While research into the NorthPole chip is still ongoing, its structure lends itself to emerging AI use cases, as well as more well-established ones.
In testing, NorthPole team focused primarily on computer vision-related uses, in part because funding for the project came from the U.S. Department of Defense. Some of the primary applications in consideration were detection, image segmentation, and video classification. But it was also tested in other arenas, such as natural language processing (on the encoder-only BERT model) and speech recognition (on the DeepSpeech2 model). The team is currently exploring mapping decoder-only large language models to NorthPole scale-out systems.

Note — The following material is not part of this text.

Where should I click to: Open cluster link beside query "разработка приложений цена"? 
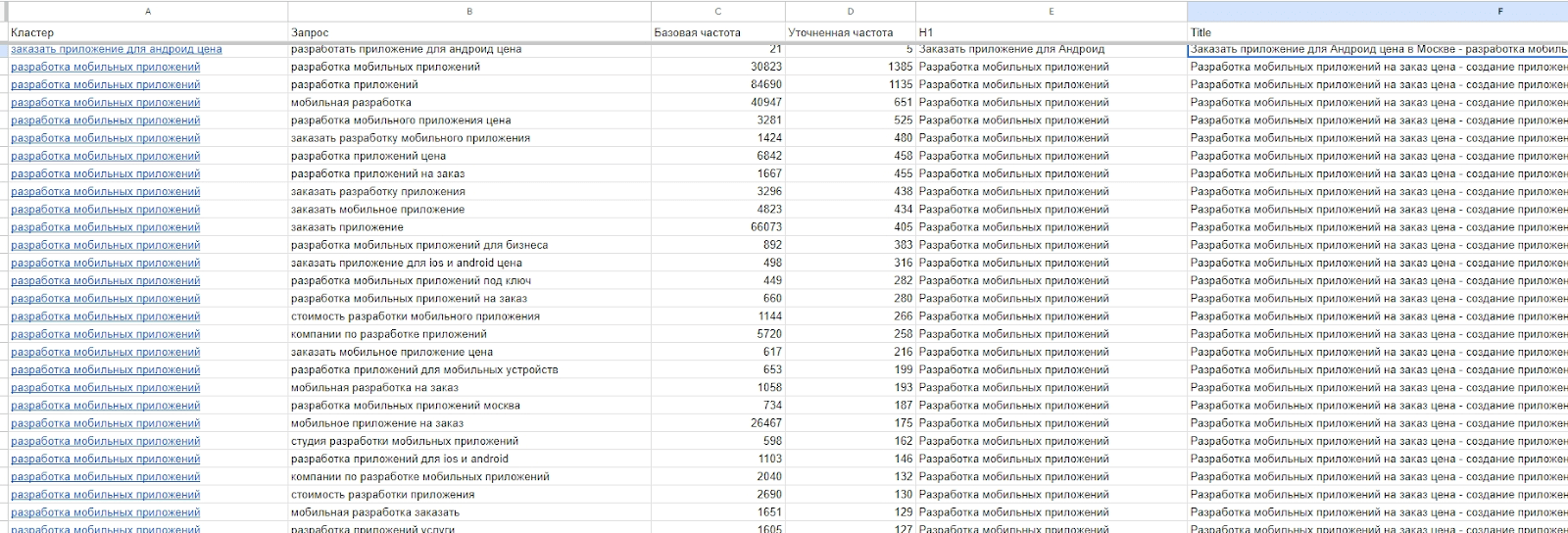coord(105,156)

When you think of these AI tasks, all sorts of fantastical use cases spring to mind, from autonomous vehicles, to robotics, digital assistants, or spatial computing. Many sorts of edge applications that require massive amounts of data processing in real time could be well-suited for NorthPole. For example, it could potentially be the sort of device that’s needed to move autonomous vehicles from machines that require set maps and routes to operate on a small scale, to ones that can think and react to the rare edge-case situations that make navigating in the real world so challenging even for proficient human drivers. These sorts of edge-cases are the exact sweet spot for future NorthPole applications. NorthPole could enable satellites that monitor agriculture and manage wildlife populations, monitor vehicle and freight for safer and less congested roads, operate robots safely, and detect cyber threats for safer businesses.

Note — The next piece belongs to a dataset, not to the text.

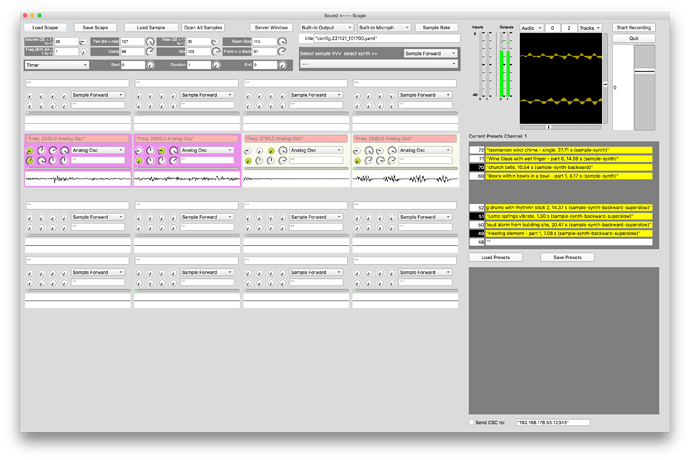Click the Room Size knob beside 113
The height and width of the screenshot is (460, 690).
282,41
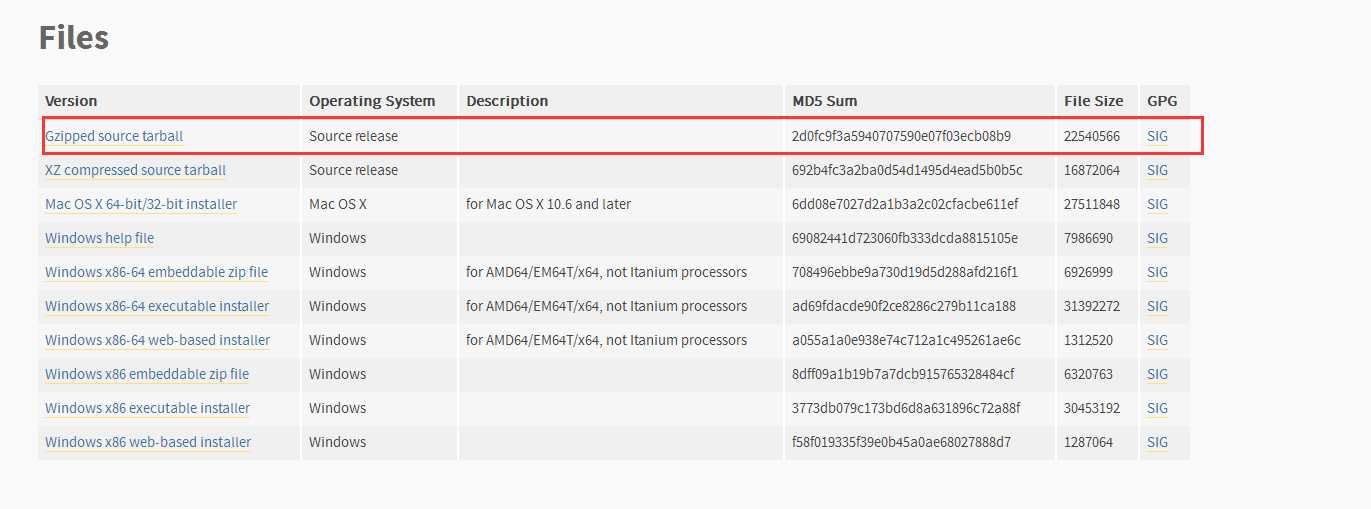
Task: Click the MD5 Sum column header
Action: [x=824, y=101]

This is just the start of the work for Modha on NorthPole. The current state of the art for CPUs is 3 nm — and IBM itself is already years into research on 2 nm nodes. That means there’s a handful of generations of chip processing technologies NorthPole could be implemented on, in addition to fundamental architectural innovations, to keep finding efficiency and performance gains.
But for Modha, this is just one important milestone along a continuum that has dominated the last 19 years of his professional career. He’s been working on digital brain-inspired chips throughout that time, knowing that the brain is the most energy-efficient processor we know, and searching for ways to replicate that digitally. TrueNorth was fully inspired by the structures of neurons in the brain — and had as many digital “synapses” in it as the brain of a bee. But sitting on a park bench in 2015 in San Francisco, Modha said he was thinking through his work to date. He had the belief that there was something in marrying the best of traditional processing devices with the structure of processing in the brain, where memory and processing are interspersed throughout the brain. The answer was “brain-inspired computing, with silicon speed,” according to Modha.

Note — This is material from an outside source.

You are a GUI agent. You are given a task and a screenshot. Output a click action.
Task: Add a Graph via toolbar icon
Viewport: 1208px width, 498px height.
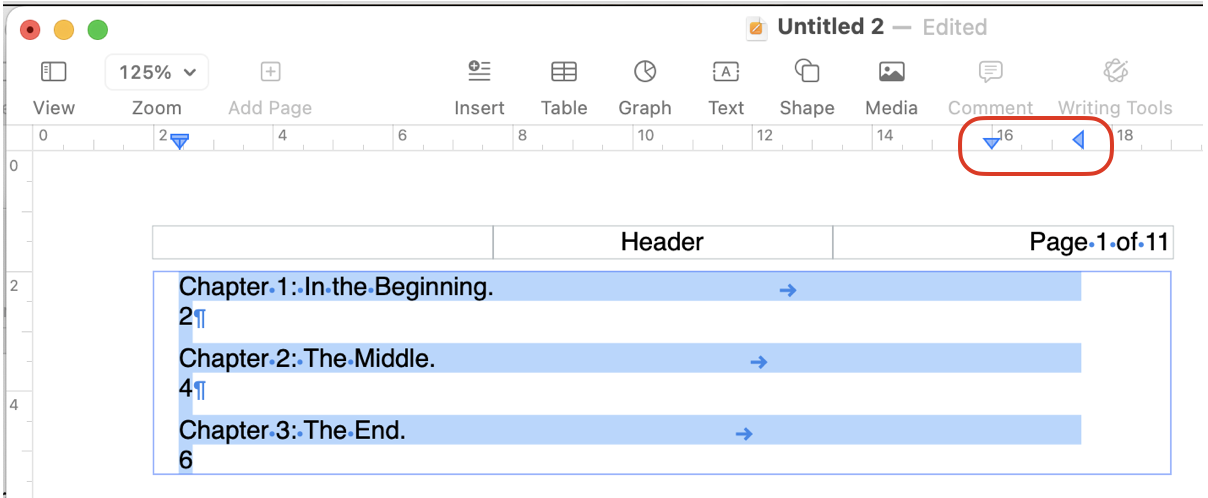[645, 72]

Over the next eight years, Modha and his colleagues were single-minded and hermetic in their goal of turning this vision into a reality. Toiling inconspicuously in Almaden, the team didn’t give any lectures or publish any papers on their work, until this year. Each person brought different skills and perspective yet everyone collaborated so that as a whole the team’s contribution was much greater than the sum of the parts. Now, the plan is to show what NorthPole could do, while exploring how to translate the designs into smaller chip production processes and further exploring the architectural possibilities.
This work stemmed from simple ideas — how can we make computers that work like the brain — and after years of fundamental research, has come up with an answer. Something that is really only possible today at a place like IBM Research, where there is the time and space to explore the big questions in computing, and where they can take us. “NorthPole is a faint representation of the brain in the mirror of a silicon wafer,” Modha said.